Aunque no el término tiene muchos aristas (como hemos contado), el propietario tiene derecho a mantener la vivienda de su propiedad en las condiciones en las que la entregó al propietario. Por ello, podrá exigir  la reparación de ciertos daños causados por el inquilino. Para más información, consultar aquí:

3.- Aumentar la renta del alquiler.

Estipulado siempre en el contrato, el aumento de la renta del alquiler es un derecho del propietario. De ahí la importancia de un buen contrato, correctamente redactado, que incluya cláusulas como el incremento de la renta. De ello dependerá que la subida del coste de la vida (IPC) se refleje en el alquiler. Mostramos más información aquí:

4.- Rescindir el contrato.

Este derecho del propietario tiene salvedades, marcadas por las normas actualizadas a la situación del covid-19, si bien el casero podrá rescindir el contrato siempre que recurra a la cláusula de necesidad (destinar la vivienda a vivienda permanente para sí mismo o para sus familiares). Deberá comunicarlo al inquilino con, al menos, 30 días de antelación.   

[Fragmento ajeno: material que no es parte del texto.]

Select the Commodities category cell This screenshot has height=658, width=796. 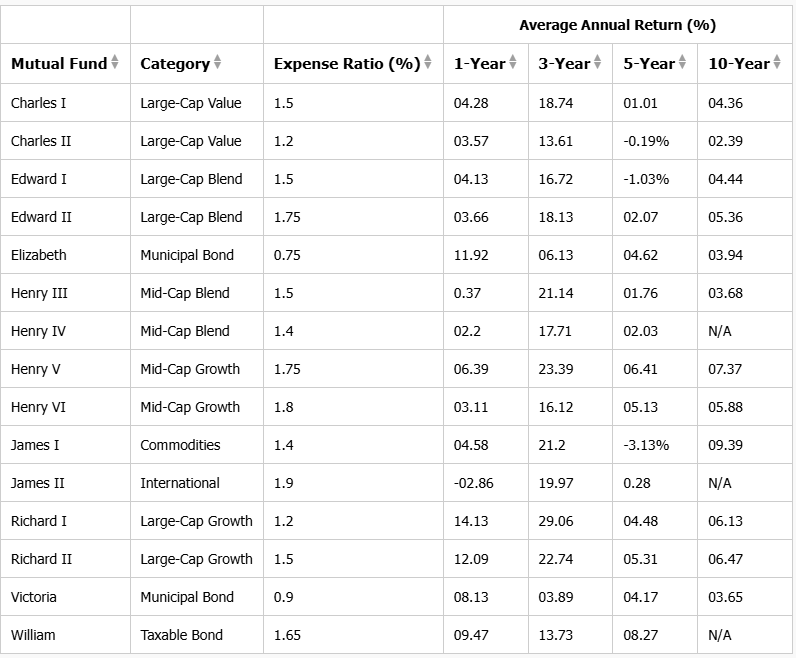coord(180,445)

5.- Denunciar el impago o el incumplimiento del contrato.

Cuando existe un impago de la renta, el propietario tiene derecho a iniciar el desahucio.  El desahucio por impago es un proceso de índole legal que se ejecuta cuando el arrendatario no cumple con los pagos de alquiler estipulados en su contrato de arrendamiento.

El arrendador puede iniciar el procedimiento de desahucio por falta de pago en el momento en que haya un impago del alquiler pero es conveniente, a fin de evitar que el arrendatario pagando enerve la acción (evite el desahucio mediante el pago de lo adeudado), enviarle previamente un requerimiento fehaciente (burofax normalmente) y que entre el burofax y la presentación de la demanda medie un plazo de un mes.